[Opening Exercise inputs section]
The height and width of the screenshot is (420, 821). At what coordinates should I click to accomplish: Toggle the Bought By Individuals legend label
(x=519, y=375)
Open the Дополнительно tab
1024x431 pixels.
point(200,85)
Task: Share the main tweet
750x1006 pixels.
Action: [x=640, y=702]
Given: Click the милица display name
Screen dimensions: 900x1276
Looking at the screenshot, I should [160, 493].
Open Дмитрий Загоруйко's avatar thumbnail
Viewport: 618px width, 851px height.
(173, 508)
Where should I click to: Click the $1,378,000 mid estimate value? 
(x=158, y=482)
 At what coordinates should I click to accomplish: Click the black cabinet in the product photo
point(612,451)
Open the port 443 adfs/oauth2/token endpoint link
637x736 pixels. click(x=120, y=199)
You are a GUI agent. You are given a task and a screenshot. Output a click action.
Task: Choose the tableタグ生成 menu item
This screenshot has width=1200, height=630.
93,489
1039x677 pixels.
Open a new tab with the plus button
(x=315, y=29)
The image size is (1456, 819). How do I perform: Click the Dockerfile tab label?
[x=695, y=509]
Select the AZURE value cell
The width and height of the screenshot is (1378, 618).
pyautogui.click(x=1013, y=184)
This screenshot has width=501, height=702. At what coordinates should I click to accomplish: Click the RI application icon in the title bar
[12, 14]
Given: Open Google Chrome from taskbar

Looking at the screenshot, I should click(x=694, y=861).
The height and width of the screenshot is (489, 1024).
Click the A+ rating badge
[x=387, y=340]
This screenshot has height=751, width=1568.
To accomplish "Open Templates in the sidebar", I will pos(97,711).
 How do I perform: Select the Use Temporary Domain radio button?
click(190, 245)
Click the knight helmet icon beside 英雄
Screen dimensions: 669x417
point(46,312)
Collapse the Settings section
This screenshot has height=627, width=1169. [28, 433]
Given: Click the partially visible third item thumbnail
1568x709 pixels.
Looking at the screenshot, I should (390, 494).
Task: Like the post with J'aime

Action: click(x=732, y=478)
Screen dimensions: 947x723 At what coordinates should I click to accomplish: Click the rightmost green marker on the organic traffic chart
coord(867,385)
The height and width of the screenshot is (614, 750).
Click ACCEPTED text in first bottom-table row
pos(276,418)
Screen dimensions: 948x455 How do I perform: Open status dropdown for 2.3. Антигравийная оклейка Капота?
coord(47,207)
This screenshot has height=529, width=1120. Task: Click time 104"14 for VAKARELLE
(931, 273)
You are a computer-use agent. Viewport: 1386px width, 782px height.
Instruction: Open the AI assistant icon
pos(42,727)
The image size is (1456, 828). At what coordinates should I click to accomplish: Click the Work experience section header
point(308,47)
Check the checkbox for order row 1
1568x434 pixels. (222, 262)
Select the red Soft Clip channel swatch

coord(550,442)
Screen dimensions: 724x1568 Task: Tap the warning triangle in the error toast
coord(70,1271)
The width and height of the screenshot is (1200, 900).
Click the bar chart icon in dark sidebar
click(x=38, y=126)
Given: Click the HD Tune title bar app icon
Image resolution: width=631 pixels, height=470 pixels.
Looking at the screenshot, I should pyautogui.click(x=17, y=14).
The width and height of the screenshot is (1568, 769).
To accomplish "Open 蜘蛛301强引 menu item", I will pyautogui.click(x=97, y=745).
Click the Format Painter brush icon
[Closing Exercise inputs section]
§ Work instructions
Find and count the lines of the data that include the string "will", and report that figure by itself.

§ Exercise response
2